Fellowships for University Teachers
Research Programs

[Grant products]

$40,000 (approved)
$40,000 (awarded)

Grant period:
9/1/2004 – 8/31/2005

Women Patriots: The Rise of Conservatism and the Transformation of Women's Politics

This manuscript tells the story of the first broad-based movement of conservative women in American history. The history of female anti-radicalism describes how roughly one million women in the 1920s came to support a campaign against the welfare state and demilitarization, all in the name of preventing a Bolshevik-style revolution in the United States.
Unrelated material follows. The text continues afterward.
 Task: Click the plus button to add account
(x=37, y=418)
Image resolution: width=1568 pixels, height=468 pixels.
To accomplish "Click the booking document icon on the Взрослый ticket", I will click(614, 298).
Driven by fear generated by the Bolshevik Revolution and a new sense of civic duty inspired by the Nineteenth Amendment, conservative women transformed women's political institutions and women's perceptions of collective action, altered the trajectory of American reform and fueled the ascendance of anti-communism. Female anti-radicals crushed the high hopes of suffragists by defeating a series of female-sponsored reform measures after the Nineteenth Amendment; their campaign against this legislation called into question the true purpose of female reform, casting it as the handmaiden of global revolution. Anti-radicals ultimately pressured women's clubs to move away from advocating social welfare reform, changing the way mainstream middle-class women's groups had operated since the Progressive Era. This history will engage anyone who wants a fuller understanding of women and politics. Few would question the influence of conservative women in more recent social policy debates. Yet no one has examined when and how conservative women emerged as a political force and how their work irrevocably altered American politics, especially women's politics.